◆ Record set

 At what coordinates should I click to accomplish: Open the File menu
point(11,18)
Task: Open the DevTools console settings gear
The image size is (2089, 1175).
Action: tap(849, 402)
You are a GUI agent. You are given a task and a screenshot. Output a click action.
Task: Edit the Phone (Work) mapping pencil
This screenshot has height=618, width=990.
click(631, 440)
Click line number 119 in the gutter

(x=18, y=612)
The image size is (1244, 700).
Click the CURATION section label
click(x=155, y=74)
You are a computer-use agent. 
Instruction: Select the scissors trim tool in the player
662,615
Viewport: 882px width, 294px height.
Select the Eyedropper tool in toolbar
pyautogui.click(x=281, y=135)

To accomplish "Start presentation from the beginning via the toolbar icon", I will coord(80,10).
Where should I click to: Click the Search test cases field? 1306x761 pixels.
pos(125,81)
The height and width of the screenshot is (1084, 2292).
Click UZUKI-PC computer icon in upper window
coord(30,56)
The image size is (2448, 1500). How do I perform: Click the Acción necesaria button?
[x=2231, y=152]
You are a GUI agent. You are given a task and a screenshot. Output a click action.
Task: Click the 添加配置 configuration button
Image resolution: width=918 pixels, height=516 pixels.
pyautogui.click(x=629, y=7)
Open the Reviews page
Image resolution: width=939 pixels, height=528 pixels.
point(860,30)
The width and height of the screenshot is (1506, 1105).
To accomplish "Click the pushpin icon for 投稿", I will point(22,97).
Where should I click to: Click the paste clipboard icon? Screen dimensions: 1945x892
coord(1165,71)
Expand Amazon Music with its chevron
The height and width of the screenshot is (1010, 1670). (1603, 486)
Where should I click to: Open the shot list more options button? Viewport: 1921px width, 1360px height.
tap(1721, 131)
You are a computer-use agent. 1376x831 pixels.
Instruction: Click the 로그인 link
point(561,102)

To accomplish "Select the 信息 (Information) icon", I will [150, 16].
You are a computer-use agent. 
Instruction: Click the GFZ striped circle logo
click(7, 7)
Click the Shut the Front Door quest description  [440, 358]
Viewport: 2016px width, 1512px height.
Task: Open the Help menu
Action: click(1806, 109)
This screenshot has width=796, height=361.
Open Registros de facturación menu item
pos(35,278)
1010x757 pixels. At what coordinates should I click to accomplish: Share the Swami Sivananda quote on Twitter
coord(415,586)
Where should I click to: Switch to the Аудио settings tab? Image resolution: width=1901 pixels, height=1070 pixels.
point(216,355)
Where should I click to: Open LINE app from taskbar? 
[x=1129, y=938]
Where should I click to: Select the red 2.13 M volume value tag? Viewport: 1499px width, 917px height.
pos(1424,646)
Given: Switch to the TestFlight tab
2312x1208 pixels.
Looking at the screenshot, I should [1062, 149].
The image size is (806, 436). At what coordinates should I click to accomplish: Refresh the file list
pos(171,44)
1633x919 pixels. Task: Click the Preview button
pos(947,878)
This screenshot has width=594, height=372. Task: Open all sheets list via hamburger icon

◆ Task goal
Indicate how many lines of the material include the word "will"; the number alone is required.

◆ Answer space
3